**Short exercise 1:**
Answer these questions about the passage on Greenland ice-loss projections:
(a) What mean sea-level contribution is projected at 200 years?
(b) Which three models keep relatively high rates of VAF loss for the remaining three centuries?
(c) On what date did the R8 experiments start?
**Short exercise 2:**
How would you put this sentence from the passage on Greenland ice-loss projections into Spanish: "The mean loss of VAF at the experiment’s conclusion is >2 m of sea-level equivalent."?
**Short exercise 3:**
Can you write the next few sentences of the passage on Greenland ice-loss projections, picking up after its final sentence?

**Text:**
Table 4 reflects the widening spread with time of the model projections expressed as sea-level equivalent. A mean contribution to increased sea level of 22.3 cm from ice loss in Greenland is projected after 100 years. The singularly large VAF loss predicted by the UMISM model at 100 years is responsible for the relatively high maximum value at that epoch; all other models are tightly clustered about a slightly smaller value of 11.4 cm. By 200 years, the UMISM model’s predictions are more in line with the other models, most of which have begun to dramatically increase their loss of VAF, so that with a very similar spread, the mean sea-level contribution has increased to 53.2 cm. At 200 years, the pace of climate forcing and the rate at which melt rates increase both reduce considerably. Following this transition, the UMISM model markedly decreases its rate of VAF loss; however the IcIES, AIF and SICOPOLIS models do not respond similarly, maintaining relatively high rates of VAF loss for the remaining three centuries. By the end of the experiment at 500 years, the spread has grown to a sea-level equivalent of nearly 4 m, bounded by the unresponsive ISSM and very responsive IcIES models. The mean loss of VAF at the experiment’s conclusion is >2 m of sea-level equivalent. We repeat the caveat that these estimates of sea-level change are in addition to either any ongoing rates of change or any delayed changes caused by changes occurring prior to the 1 January 2004 start of the R8 experiments.

Rows for locating displayed items:
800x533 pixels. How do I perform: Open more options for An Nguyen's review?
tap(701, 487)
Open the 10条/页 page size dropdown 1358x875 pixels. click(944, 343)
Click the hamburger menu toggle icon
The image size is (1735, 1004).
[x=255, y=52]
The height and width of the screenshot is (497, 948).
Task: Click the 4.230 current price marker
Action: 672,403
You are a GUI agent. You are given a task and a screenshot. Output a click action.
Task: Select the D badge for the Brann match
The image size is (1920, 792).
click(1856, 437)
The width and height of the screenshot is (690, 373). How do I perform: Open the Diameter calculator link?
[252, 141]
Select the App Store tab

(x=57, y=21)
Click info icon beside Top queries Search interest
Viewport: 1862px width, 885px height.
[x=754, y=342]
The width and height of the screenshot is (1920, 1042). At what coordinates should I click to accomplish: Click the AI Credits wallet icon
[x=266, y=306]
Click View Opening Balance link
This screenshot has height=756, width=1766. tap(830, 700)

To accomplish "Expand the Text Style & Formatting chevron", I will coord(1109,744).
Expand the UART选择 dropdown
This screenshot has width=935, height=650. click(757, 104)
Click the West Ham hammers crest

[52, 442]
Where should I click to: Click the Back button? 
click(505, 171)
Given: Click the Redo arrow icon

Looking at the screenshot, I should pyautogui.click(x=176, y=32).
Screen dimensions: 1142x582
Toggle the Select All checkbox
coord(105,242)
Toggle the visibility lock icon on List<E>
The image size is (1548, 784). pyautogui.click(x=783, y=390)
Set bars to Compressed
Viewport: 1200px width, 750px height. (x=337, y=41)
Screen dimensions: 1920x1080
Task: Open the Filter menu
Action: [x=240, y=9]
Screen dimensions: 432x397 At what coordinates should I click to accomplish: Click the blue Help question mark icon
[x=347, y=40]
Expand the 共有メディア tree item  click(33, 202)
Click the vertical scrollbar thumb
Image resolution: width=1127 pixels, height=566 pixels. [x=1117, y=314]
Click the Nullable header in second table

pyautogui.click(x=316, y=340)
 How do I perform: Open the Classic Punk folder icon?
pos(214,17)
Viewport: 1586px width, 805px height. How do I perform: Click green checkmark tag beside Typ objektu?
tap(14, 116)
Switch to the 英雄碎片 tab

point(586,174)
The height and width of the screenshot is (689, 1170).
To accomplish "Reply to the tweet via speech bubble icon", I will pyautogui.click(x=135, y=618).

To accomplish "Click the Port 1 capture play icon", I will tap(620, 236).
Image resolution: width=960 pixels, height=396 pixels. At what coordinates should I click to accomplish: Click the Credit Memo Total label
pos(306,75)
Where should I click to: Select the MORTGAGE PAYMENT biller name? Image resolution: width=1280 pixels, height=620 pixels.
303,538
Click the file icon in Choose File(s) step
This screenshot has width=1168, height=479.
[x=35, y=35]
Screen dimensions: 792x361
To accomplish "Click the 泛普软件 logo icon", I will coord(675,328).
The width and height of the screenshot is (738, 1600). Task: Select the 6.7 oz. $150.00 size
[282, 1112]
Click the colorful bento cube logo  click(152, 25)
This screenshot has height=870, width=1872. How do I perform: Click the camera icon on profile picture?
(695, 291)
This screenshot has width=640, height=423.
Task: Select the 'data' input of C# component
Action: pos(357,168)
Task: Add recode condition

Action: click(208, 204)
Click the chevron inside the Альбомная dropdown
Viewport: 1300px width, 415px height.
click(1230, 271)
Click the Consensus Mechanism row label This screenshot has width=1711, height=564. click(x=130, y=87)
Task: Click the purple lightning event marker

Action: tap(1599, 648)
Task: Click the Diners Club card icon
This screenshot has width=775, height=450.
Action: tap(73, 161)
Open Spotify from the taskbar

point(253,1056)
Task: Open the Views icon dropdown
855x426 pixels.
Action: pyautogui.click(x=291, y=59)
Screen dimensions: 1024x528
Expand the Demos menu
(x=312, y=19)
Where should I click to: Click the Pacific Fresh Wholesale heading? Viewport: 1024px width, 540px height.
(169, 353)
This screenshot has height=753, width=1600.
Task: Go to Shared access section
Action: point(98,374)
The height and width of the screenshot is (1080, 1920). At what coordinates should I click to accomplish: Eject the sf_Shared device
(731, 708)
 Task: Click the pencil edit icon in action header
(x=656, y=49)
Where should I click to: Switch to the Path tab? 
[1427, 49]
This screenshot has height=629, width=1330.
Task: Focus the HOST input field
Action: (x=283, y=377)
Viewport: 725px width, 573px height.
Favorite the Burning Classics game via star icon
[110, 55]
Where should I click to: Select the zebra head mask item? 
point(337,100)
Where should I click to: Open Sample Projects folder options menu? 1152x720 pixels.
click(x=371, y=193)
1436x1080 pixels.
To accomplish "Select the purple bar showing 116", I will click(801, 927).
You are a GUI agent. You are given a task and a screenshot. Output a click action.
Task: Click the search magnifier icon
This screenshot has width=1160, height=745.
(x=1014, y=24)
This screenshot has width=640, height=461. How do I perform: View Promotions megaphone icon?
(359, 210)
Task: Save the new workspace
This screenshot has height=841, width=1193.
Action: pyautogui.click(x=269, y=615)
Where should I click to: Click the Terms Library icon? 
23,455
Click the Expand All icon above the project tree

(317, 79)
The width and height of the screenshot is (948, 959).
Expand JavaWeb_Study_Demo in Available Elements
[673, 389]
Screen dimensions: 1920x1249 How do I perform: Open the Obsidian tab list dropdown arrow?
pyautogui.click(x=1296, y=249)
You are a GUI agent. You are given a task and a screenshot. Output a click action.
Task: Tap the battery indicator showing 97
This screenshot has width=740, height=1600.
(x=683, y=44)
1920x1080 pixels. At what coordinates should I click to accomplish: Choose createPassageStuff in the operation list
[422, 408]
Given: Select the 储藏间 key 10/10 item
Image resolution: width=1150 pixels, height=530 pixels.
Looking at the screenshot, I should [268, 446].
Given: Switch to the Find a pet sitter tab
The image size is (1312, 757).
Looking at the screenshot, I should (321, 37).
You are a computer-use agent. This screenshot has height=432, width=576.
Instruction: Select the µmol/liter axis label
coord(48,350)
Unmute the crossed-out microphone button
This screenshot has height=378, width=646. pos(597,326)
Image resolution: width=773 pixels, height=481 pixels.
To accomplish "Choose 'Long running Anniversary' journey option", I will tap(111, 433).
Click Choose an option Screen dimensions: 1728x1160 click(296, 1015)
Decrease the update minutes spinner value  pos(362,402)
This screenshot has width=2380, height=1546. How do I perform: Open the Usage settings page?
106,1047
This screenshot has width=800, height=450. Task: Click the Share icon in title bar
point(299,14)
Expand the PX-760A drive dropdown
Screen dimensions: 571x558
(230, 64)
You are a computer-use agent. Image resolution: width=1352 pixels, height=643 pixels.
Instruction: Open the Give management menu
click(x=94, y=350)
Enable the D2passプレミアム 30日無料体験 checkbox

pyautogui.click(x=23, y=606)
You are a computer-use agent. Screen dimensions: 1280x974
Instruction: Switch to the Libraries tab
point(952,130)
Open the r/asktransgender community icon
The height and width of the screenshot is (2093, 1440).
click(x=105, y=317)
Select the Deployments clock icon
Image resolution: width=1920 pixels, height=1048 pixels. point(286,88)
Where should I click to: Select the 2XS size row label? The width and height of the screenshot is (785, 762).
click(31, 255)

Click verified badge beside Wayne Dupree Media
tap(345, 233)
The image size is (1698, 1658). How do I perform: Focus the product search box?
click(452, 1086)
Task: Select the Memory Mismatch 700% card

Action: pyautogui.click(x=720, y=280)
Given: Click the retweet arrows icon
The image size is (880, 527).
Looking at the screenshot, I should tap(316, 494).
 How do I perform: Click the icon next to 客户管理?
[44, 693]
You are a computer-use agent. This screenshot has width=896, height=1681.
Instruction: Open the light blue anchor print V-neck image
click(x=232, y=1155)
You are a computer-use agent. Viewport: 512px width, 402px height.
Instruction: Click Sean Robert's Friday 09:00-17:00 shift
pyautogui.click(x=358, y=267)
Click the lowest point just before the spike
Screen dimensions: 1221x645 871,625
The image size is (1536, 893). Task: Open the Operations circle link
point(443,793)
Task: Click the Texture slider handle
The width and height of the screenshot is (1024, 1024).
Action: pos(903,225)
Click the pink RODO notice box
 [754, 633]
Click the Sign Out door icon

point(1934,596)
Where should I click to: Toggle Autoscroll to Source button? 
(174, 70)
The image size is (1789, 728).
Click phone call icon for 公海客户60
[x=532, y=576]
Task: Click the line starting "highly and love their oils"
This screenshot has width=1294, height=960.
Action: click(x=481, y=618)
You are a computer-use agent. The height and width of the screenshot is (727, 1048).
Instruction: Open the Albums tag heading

**Task output 1:**
(a) 53.2 cm
(b) IcIES, AIF and SICOPOLIS
(c) 1 January 2004

**Task output 2:**
La pérdida media de VAF al concluir el experimento es de >2 m de equivalente en nivel del mar.

**Task output 3:**
For Antarctica, the model projections define VAF changes that are broadly similar in magnitude and range to Greenland, but there are important differences. The R8 climate changes in Antarctica encourage ice-sheet growth, delaying the eventual increase in VAF losses driven by the increased ice-shelf melting and the delayed increase in basal sliding. A universal caveat in interpreting the Antarctic results is that because we have demonstrated (Fig. 13) that melt is the strongest of the three environmental forcings for the Antarctic ice sheet, the validity of the Antarctic ice sheet’s near-term contribution to future sea level depends very much on an accurate assessment of how basal melting beneath the ice sheets will evolve in the next few decades. We have linked this forcing to the radiative foundation of the RCP 8.5 scenario, but without fully coupled climate models capable of extending their reach to include the intrusion of circumpolar deep water onto the Antarctic continental shelf, the timing and magnitude of our basal melting link to RCP 8.5 remains uncertain.

The UMISM and ISSM models in this experiment do not include basal melting beneath ice shelves, so (as with the models that do not include all forcing components for Greenland) dotted lines are used to represent the results of these models in Figure 15 and their results are not included in either the computed model-Average or in Table 4. The first century’s changes of gradually increasing temperatures, increasing precipitation and sub-ice-shelf melting cause only modest changes of VAF for all the models with a mean contribution to sea-level rise of 8.1 cm. A contributing factor to the modest average VAF loss is the slow response of the Potsdam model. Stronger VAF losses by the PennState3D and SICOPOLIS models begin early in the second century and are maintained through the remainder of the experiment.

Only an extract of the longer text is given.